START Source excerpt

Race and Racism

I want to discuss the pink elephant in the room.  I want there to be open and honest talk about race and racism.  Regardless of where your opinion lies regarding the outcome come the the George Zimmerman trial, there needs to be more talk about race relations in this country.  Not only do we need to have this conversation, our children also need to hear it.
It boggles my mind that so many news outlets are saying, "It's not about race."  We will never know to what extent race played a role on the night of Trayvon Martin's death. However, the race discussion is going on as we speak.  It is evident in the L.A. riots from last night.  It's evident on Facebook.  Everyone is talking about race.  However, everyone is tip-toeing around the issue.
Now is the time to be open and honest about all the possible ways the race and racism are factors in everyday life.  Race and racism exist and existed.  Why not take the opportunity to talk about Reverend Martin Luther King, Jr? Malcolm X? President John F. Kennedy? Robert Kennedy? Assassinations? Civil Rights Movement?  Let's analyze the past and the present.  Let's talk about how far we have come.  Let's talk about how far we still have to go. No matter what, let's talk.  The pink elephant of race and racism cannot and should not be ignored.  This is a great time to talk to our children about race and racism.
Our children will not know about history if we are unwilling to share it.  Lessons learned are important to review.  It is important to have these discussions as a family.  Consider starting this conversation by discussing the history of segregated schools.  Your child may have learned about Brown v. The Board of Education (http://bit.ly/13qEbYe). However, talking about it as a family will leave an indelible mark on our children.

END Source excerpt

What is expected: Please summarize the post on race and racism in two sentences. The material that comes next has no connection to the post on race and racism.

START Collected material

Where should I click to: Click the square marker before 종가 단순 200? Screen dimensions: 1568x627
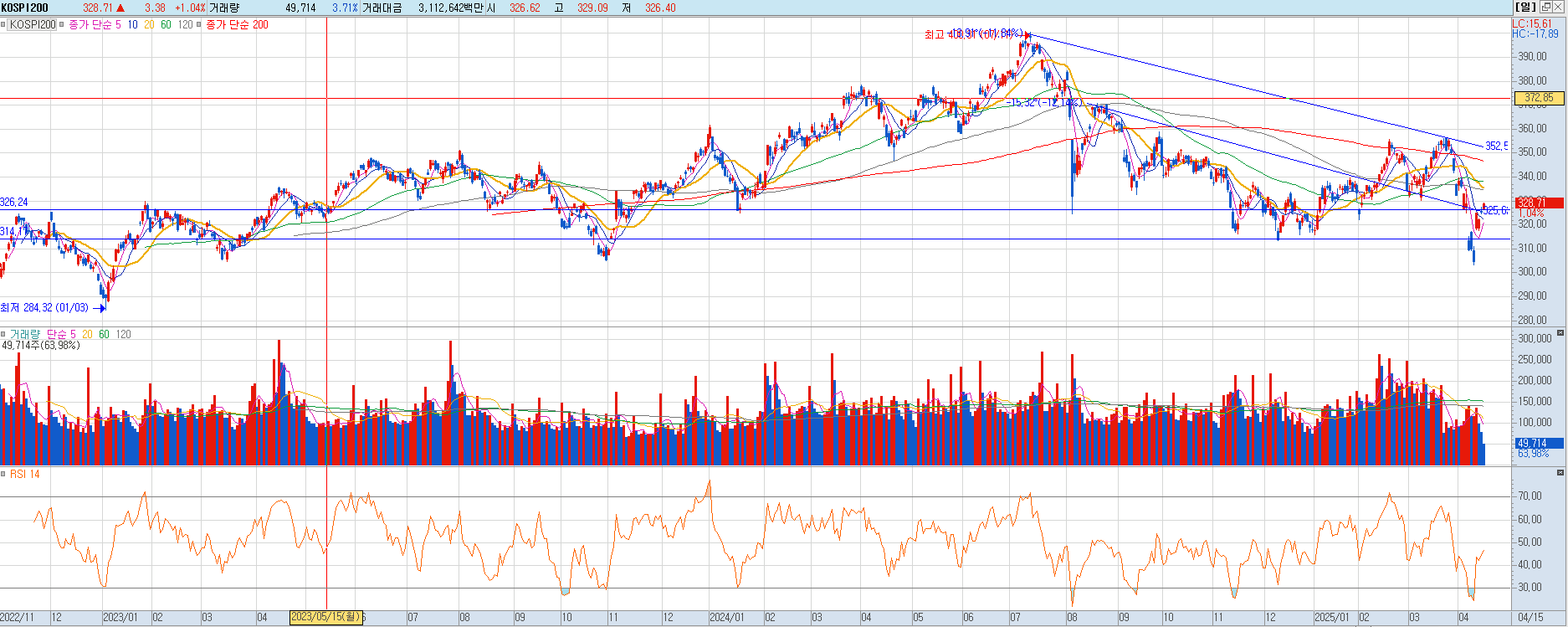(x=199, y=25)
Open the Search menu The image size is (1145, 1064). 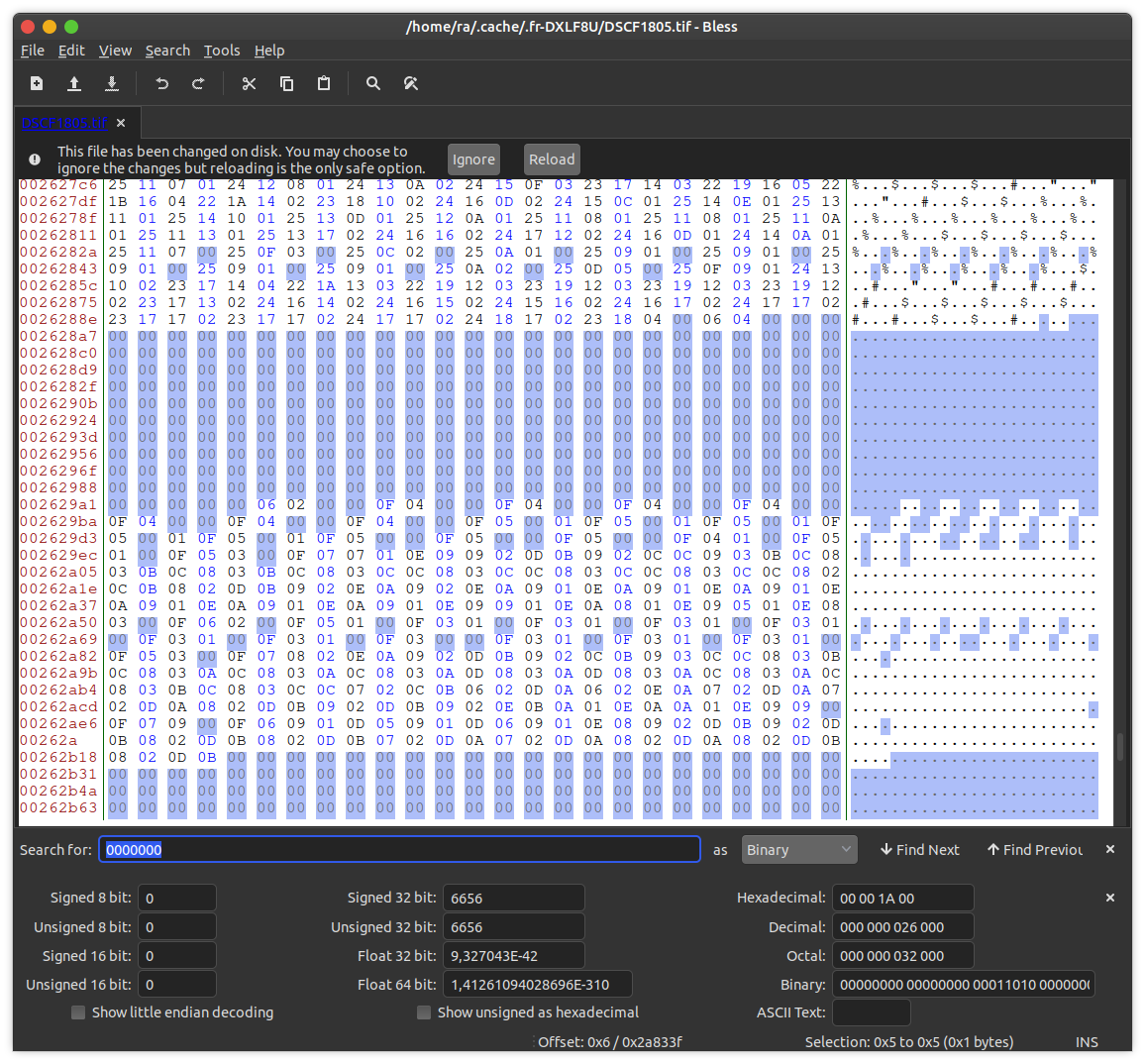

END Collected material

Task output: The writer calls for open and honest talk about race and racism, saying that after the George Zimmerman trial everyone is talking about race but tip-toeing around the issue. The post urges families to discuss this history with their children, for example segregated schools and Brown v. The Board of Education, because children will not know history if adults are unwilling to share it.